- Passage provided:
1) The distribution of trigger codes / decision logic to guiding reporting

2) The reporting of electronic Initial Case Report (eICR) data from clinical care to an intermediary or a PHA

3) The delivery of Reportability Response information back to Providers/Reporters and/or EHR System Administrators

4) The capture of supplemental case reporting / investigation information

Transaction #4 is the least mature in this guide, but should be considered in respect to potential transactions and transaction security related issues.

Requirements

  • Transaction #1 involves the delivery of publicly available, non-sensitive information. Whether it is the download of a trigger code spreadsheet (available on PHIN VADS) or the multi-channel (SMS, email, RESTful download, etc.) trigger / decision rule distribution possibilities of a FHIR value set subscription service, it is desirable to have user’s identity for subscription communication purposes, but extensive security to protect the data themselves is not necessary.

- Data below:
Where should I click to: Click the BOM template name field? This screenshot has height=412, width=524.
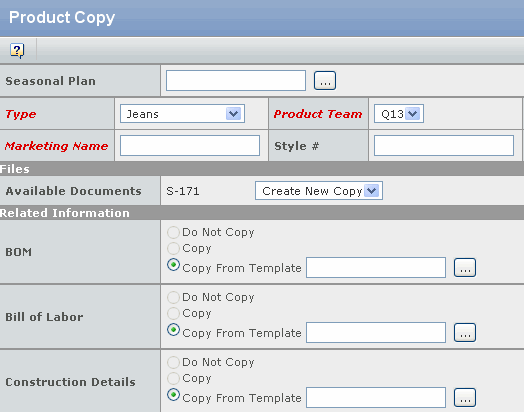376,267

- Exercise requirements: Extend the passage on the security requirements for electronic case reporting transactions, picking up after its last sentence.

- The answer:
  • The implementation of existing CDA transactions (the eICR and Reportability Response) can be supported by secure store-and-forward, push, and other exchange technologies. For these transactions, they could be point-to-point, could use an HIE, and could use an HDN.

  • The data included in the eICR were identified by the Council of State and Territorial Epidemiologists (CSTE) electronic Initial Case Report Task Force. These data represent a HIPAA designated “minimum necessary” data set to carry out the needs of electronic case reporting. In this implementation guide the data are represented using a FHIR Composition resource and in the final IG they will also be bundled into the FHIR document paradigm.

  • Standards solutions should support the secure connection of multiple clinical care sites / EHRs to a shared services platform and/or individual PHAs. While security levels for PHAs vary at times, the shared platform generally seeks to meet FISMA-level security expectations with its trading partners.

  • The eICR being sent from clinical care to public health and the Reportability Response that goes back to clinical care both contain Personally Identifiable Information (PII) and need to be exchanged with very robust security considerations.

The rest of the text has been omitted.